Im Jahre 1810 erschienen plötzlich,
in deutscher Uebersetzung bei Cotta, die Denkwürdigkeiten
aus dem Leben der <503:> Königl. Preußischen Prinzessin
Friederike Sophie, Markgräfinn von Bayreuth, der Schwester
Friedrichs des Großen, und brachten eine unmuthige Stimmung
unter den preußischen Patrioten hervor. Nicht als ob die Memoiren
etwas ganz Neues gewesen wären. Im Gegentheil, ihre Existenz
und ihr Inhalt waren schon lange bekannt.

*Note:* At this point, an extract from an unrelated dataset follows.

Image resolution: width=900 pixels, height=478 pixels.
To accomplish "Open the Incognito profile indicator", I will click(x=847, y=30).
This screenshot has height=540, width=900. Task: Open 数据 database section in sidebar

Es circulirten handschriftliche
Exemplare, deren eines Arnim selbst besaß. Er und seine Gesinnungsgenossen
sahen bewundernd auf den großen Flug, den Friedrich II.,
trotz der geschilderten Widerwärtigkeiten, aufwärts nahm.
Friedrich erschien Arnim wie ein gejagter Wallfisch, der mit
tausend Harpunen im Leibe sich immer wieder durcharbeite,
ein Bild der Zeit, wie es kein anderes gebe, und um so ergreifender,
weil der Charakter der Prinzessin aus drei sehr einfachen
Elementen zusammengesetzt sei, etwas Stolz, etwas Eigensinn
und Einbildung von Klugheit, die sich bisweilen in hoher Besonnenheit
bewähre: übrigens eine schändliche, stumpfe Roheit in
allen Verhältnissen, daß man unsere Zeit tausendmal segnet,
die ein so widriges Gemisch von Barbarei und Sittenverderbniß
nicht mehr ertragen würde.
So
schrieb Arnim vor 1806. Jetzt, 1810, kam zu all dem Unglück,
das über Preußen und sein Königshaus hereingebrochen war,
noch die Widerwärtigkeit dieser unberechtigten Veröffentlichung.

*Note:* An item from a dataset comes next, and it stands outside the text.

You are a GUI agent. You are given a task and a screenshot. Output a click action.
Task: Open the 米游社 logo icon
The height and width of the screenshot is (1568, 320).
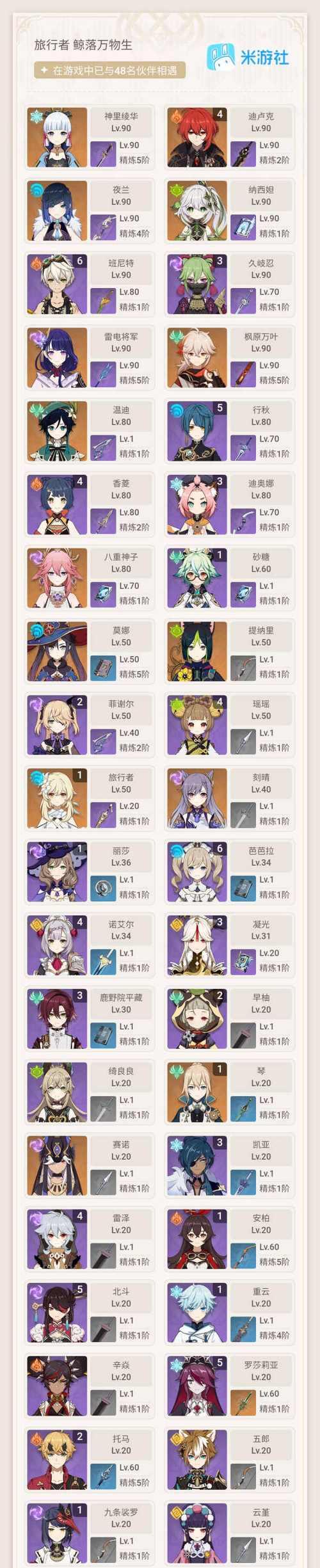pos(221,56)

Sie war schlimmer als Cöllns Feuerbrände, weil sich,
um der Person der Verfasserin willen, nichts dagegen sagen
ließ. Die antipreußischen Zeitungen machten sich das willkommene
Thema zu Nutze und zogen gerade Das hervor, was zu krasser
Blosstellung geeignet schien.
Es
war ein litterarisches Kunststück, das Adam Müller für die
Abendblätter Kleists leistete, als er die Memoiren aus
der niedrigen Sphäre des Besprochenwerdens wieder heraus-
und emporriß: <504:>
Das
größte aber und theuerste, was wir eben jetzt aus Frauenhänden
erhalten, sind die unvergleichlichen Denkwürdigkeiten der
Prinzessin Friederike von Baireuth. Was könnte uns aufregen,
erheben und entzücken, wie eine Fürstinn unsers Hauses, die,
groß und gut geworden, unter unnachlassenden Leiden, ihr Leben
mit dem eignen und völlig unabsichtlichen Tiefsinn der Weiblichkeit
erzählt? Und ist nicht diese Leidensschönheit
das besondere Erbtheil aller Frauen unsers Fürstenhauses?
Man
bemerke, wie jedes Wort mit der größten Sorgfalt ausgewählt
worden ist. Das frauenhaft-Unhistorische wird ganz leise angedeutet.
Das Leiden tritt wieder als Durchgang zu höheren Formen des
Daseins, wie bei Arnim, hervor und weiht die Prinzessin gleichsam
zur Vorläuferin der verklärten Königin Luise.